» **What the exercise asks**
Each line of the data below that holds the word "agent" is to be reported in full.

» **Raw data**
===============

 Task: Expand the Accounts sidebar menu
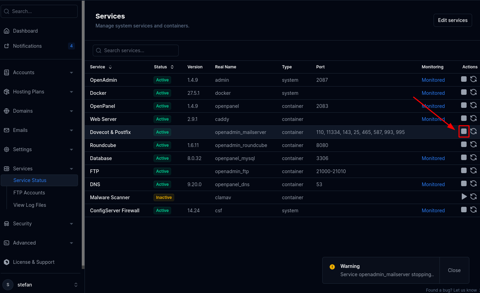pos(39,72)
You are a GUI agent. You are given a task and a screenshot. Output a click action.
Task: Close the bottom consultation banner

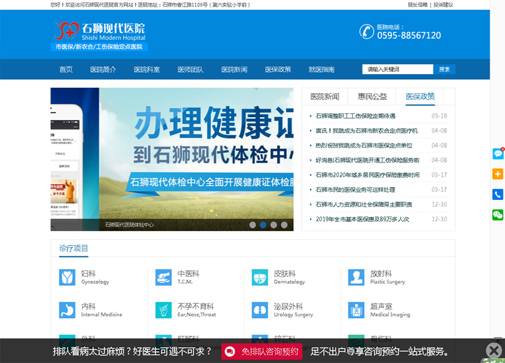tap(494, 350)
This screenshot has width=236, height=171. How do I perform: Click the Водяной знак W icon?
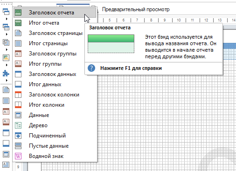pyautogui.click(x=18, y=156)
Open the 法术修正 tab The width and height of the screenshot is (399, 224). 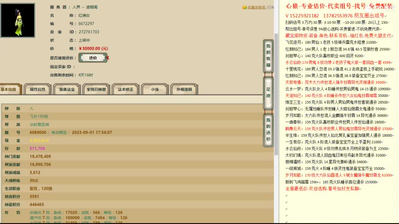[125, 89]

===============

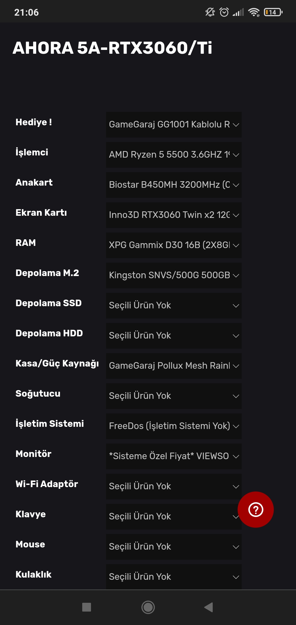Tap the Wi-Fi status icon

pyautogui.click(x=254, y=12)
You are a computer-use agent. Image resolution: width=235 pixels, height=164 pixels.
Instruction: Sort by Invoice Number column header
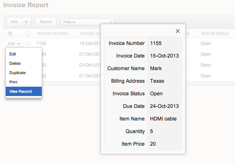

===============

» **Expected answer**
You are a GUI agent. You are given a task and a screenshot. Output a click action.
You are a computer-use agent. Image resolution: width=235 pixels, height=164 pixels.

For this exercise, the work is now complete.